▸ **Task input**
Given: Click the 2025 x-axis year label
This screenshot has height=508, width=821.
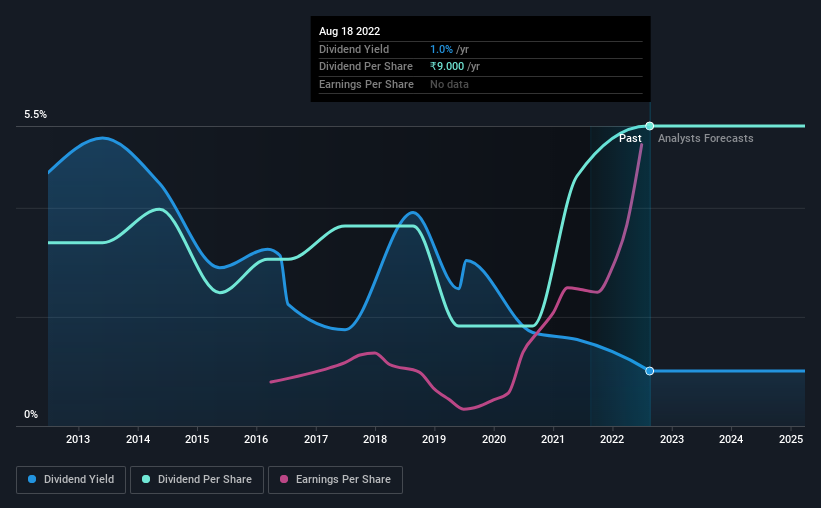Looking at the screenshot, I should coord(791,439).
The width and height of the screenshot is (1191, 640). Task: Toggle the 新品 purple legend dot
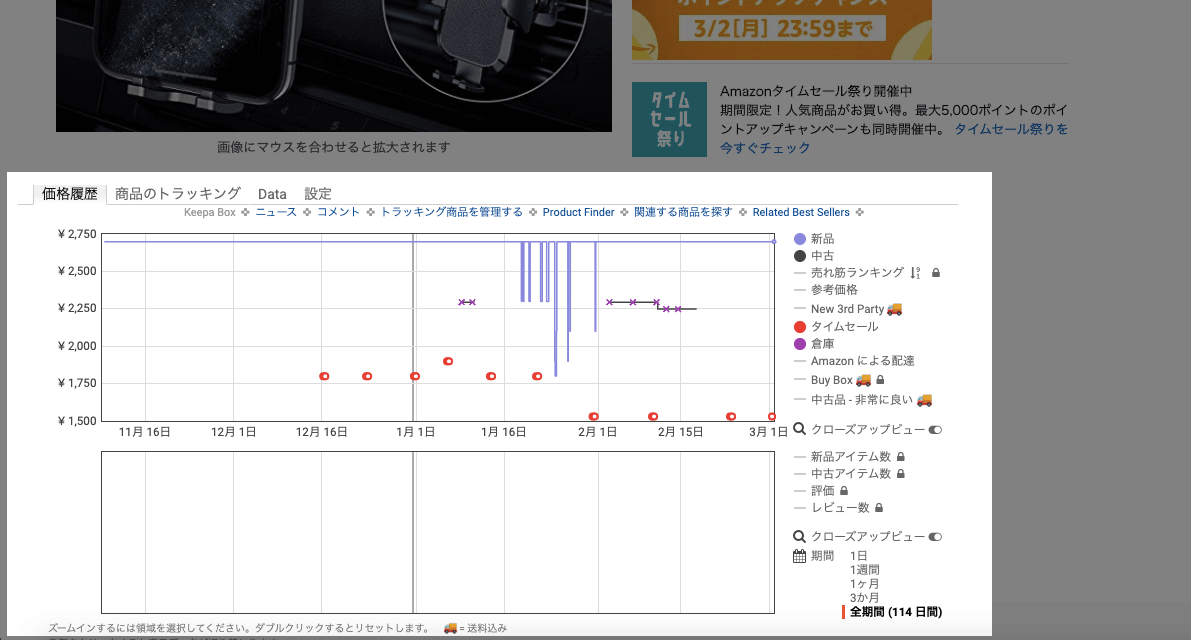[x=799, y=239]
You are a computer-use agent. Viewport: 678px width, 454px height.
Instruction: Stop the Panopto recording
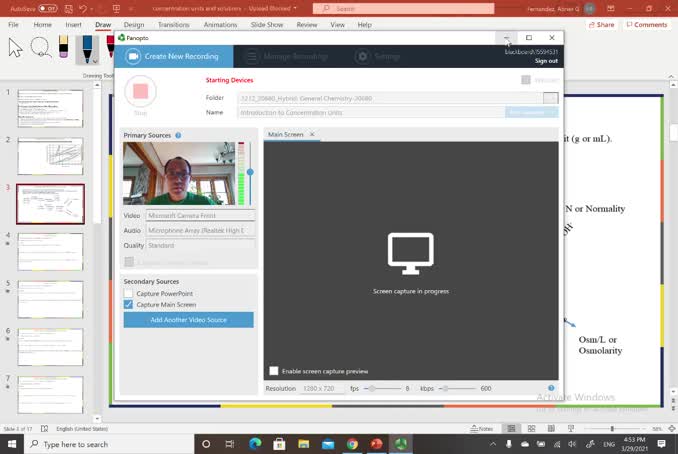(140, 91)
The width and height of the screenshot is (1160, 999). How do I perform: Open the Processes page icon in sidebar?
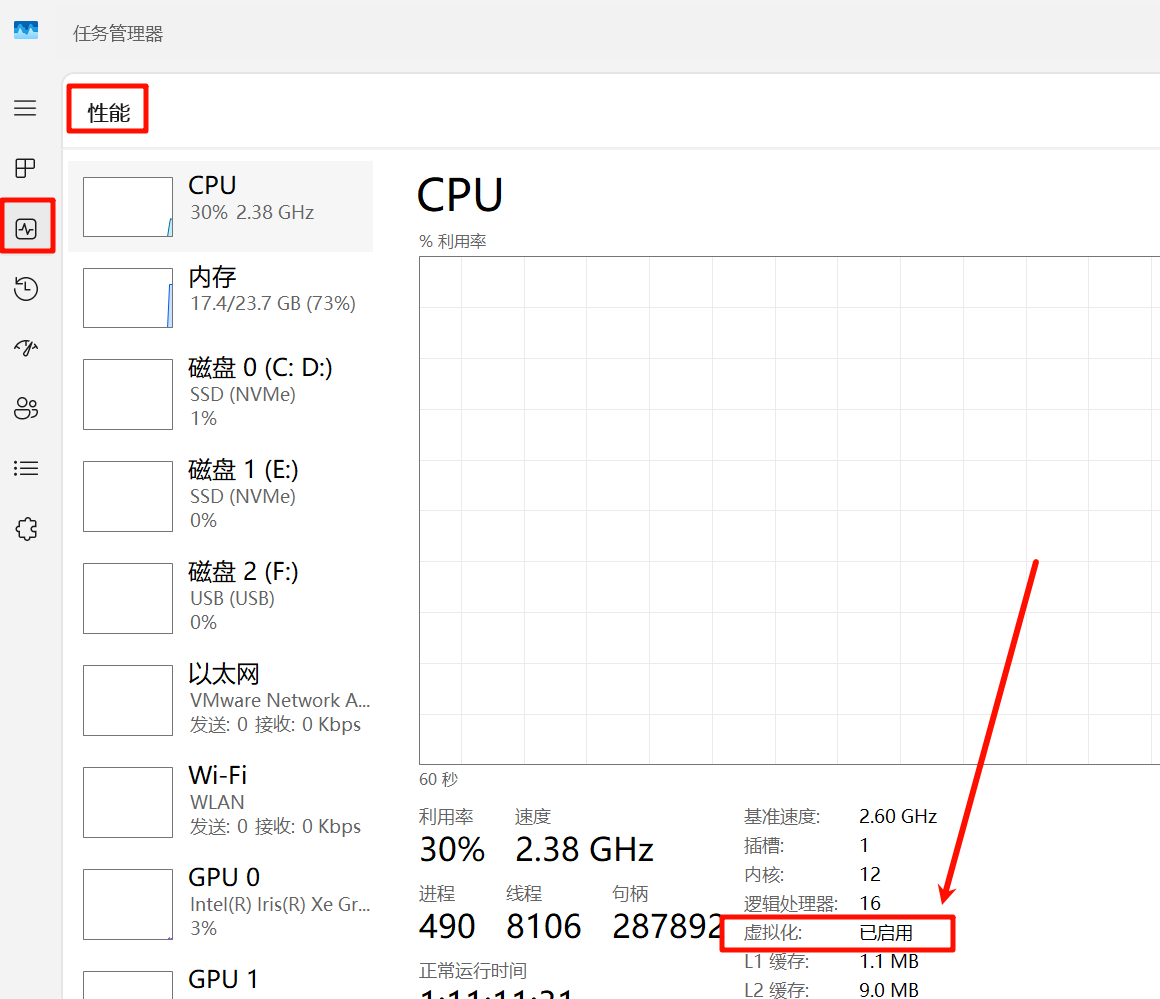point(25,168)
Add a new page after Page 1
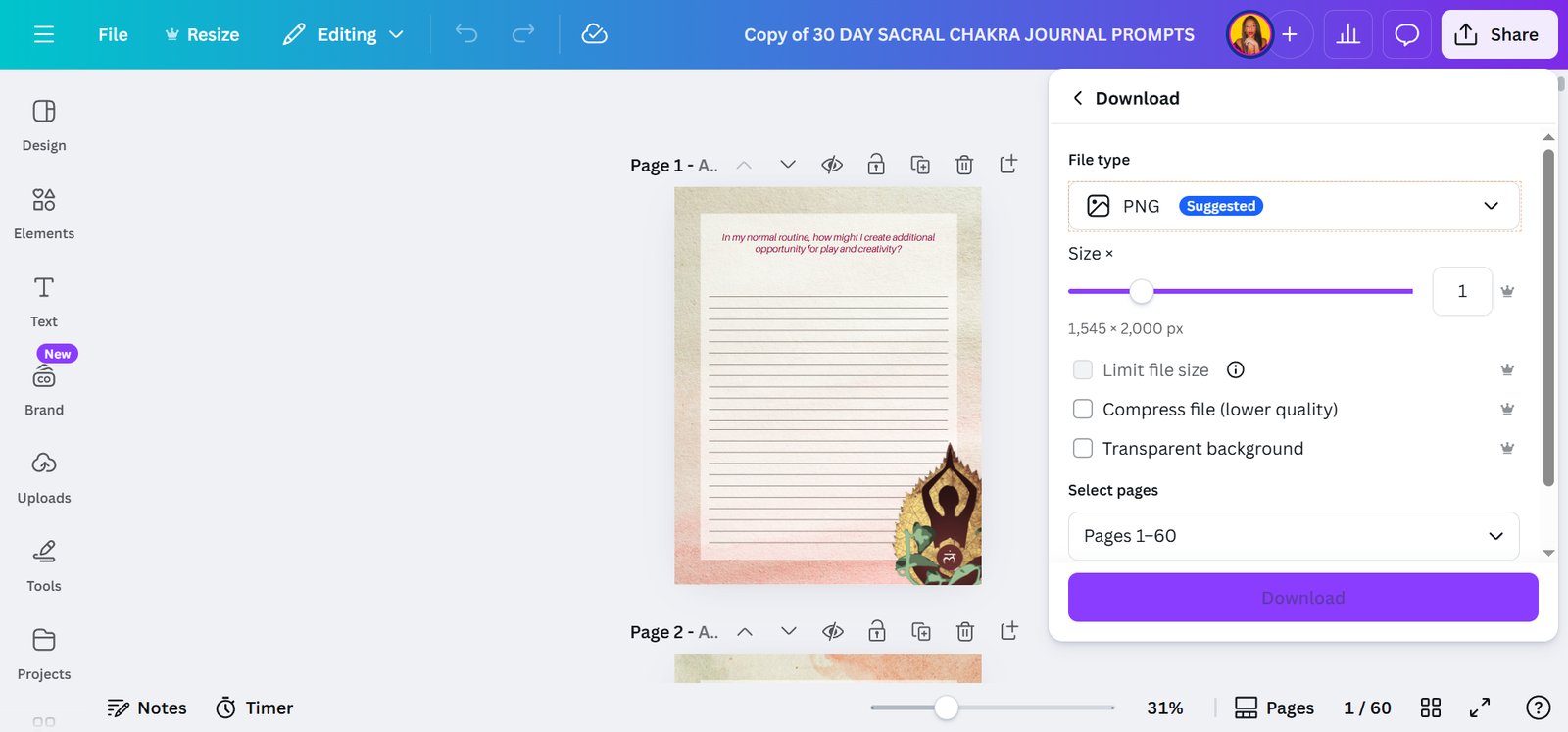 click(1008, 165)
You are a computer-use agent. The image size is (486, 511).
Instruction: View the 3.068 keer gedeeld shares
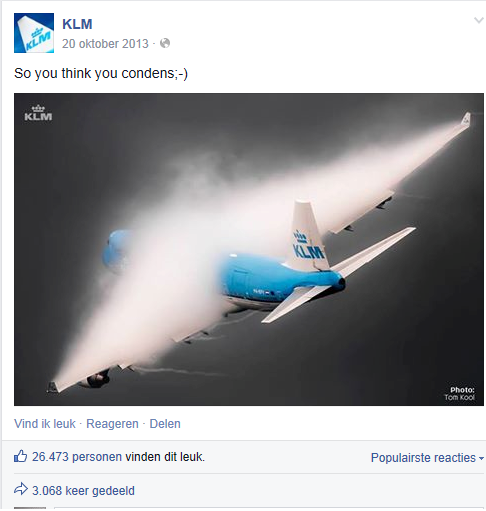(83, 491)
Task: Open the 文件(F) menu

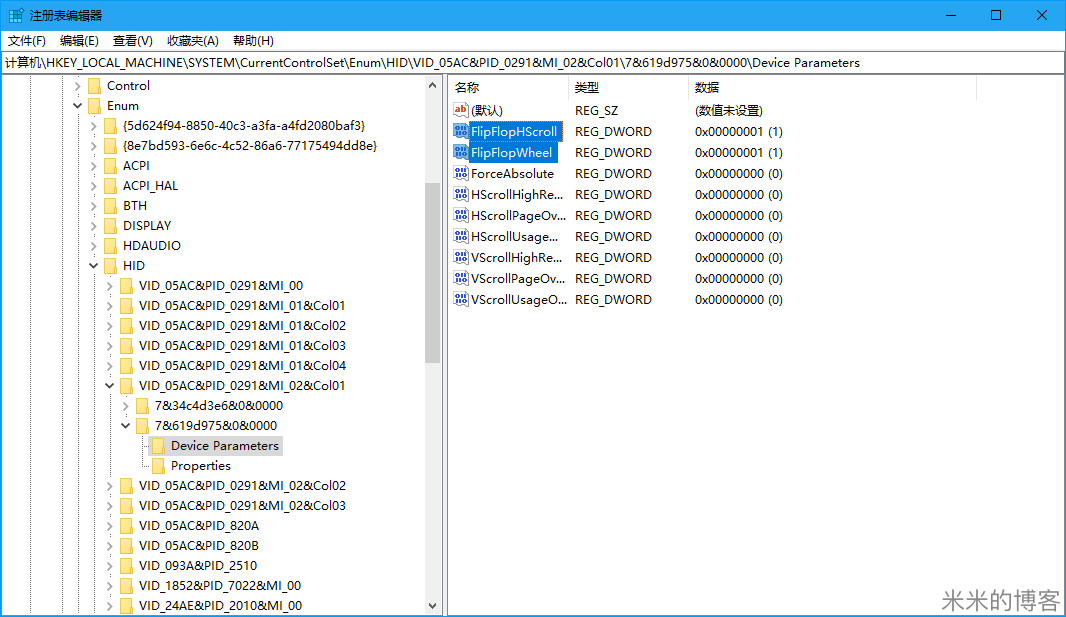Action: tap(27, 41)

▸ **Required action**
Please state the number of lines above that hold the string "computer", with nothing else added.

▸ **Solution to this problem**
2